O ministro da Agricultura defende que a “solidariedade europeia” deve permanecer na Política Agrícola Comum depois de 2013.
No final da primeira reunião do grupo de peritos, constituído para apoiar o Governo nesta questão, António Serrano frisou que Portugal adopta uma posição favorável no que respeita às ajudas à produção e à protecção dos agricultores.
“
Somos contra a tendência de alguns países que vai no sentido de cada Estado membro assumir uma co-responsabilização maior no financiamento da PAC. Se houver uma renacionalização, isso significa que cada Estado membro passa a suportar todos os custos da sua política agrícola, independentemente de ter condições mais desfavoráveis”.

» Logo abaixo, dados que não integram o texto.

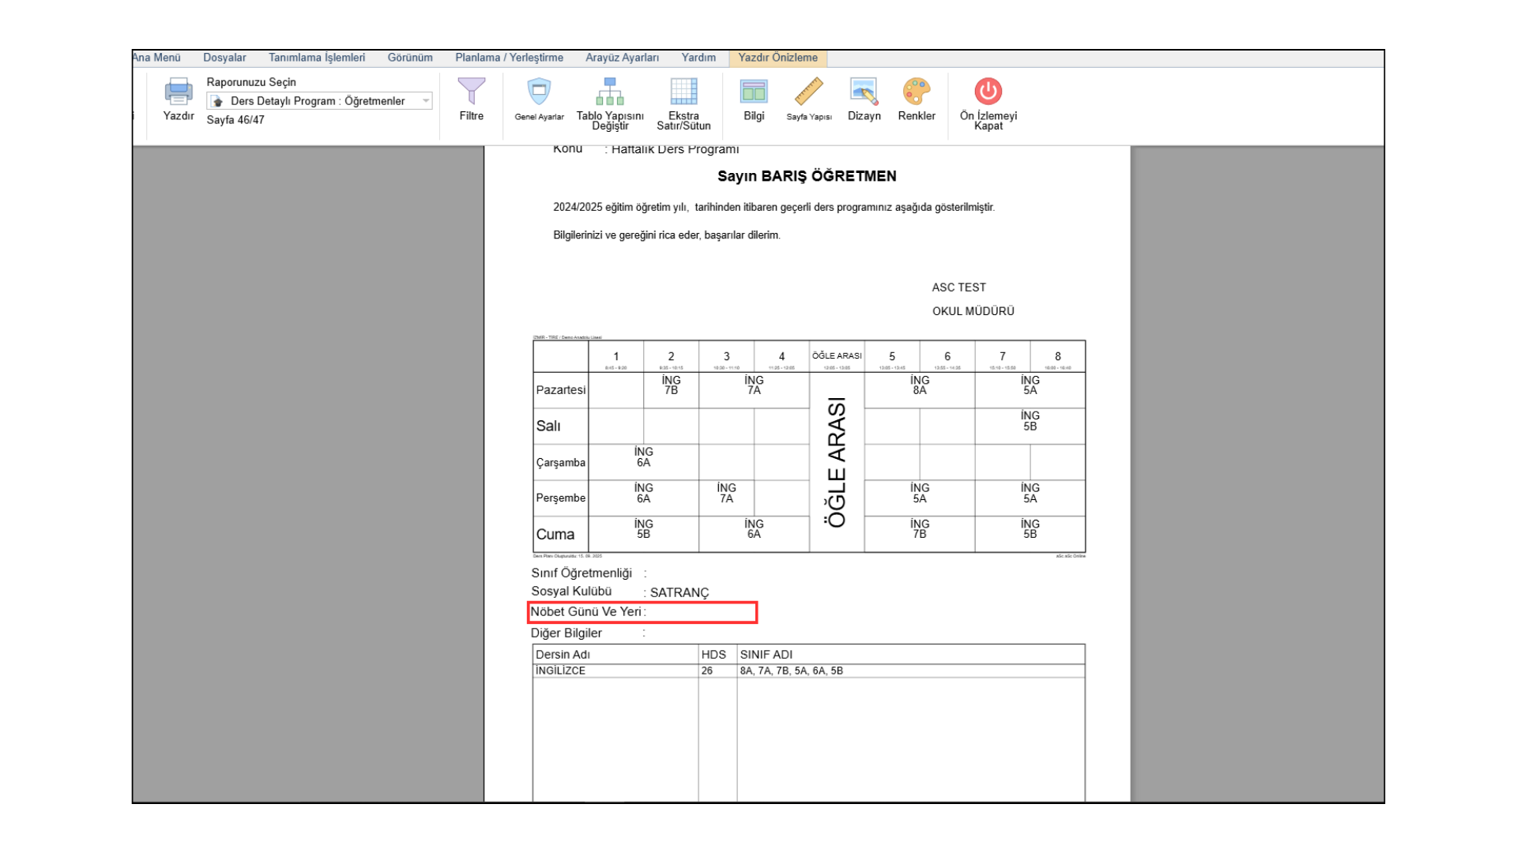Click the Nöbet Günü Ve Yeri field
1517x853 pixels.
click(x=642, y=612)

O ministro relembrou que a PAC permitiu que países pobres e com condições agrícolas desfavoráveis para a produção competitiva beneficiassem da “solidariedade europeia” e afirmou que estas condições devem manter-se de forma a garantir “que os mais desfavorecido também possam ter uma agricultura viável”.
A necessidade da preservação da paisagem e da natureza foi outro dos argumentos que António Serrano utilizou para defender a continuação do financiamento da PAC pela União Europeia.
Presentes no final da reunião estavam também o ex-ministro Arlindo Cunha, Francisco Avillez, coordenador do grupo e especialista em economia agrária e a arquitecta paisagista Teresa Pinto Correia, entre outros.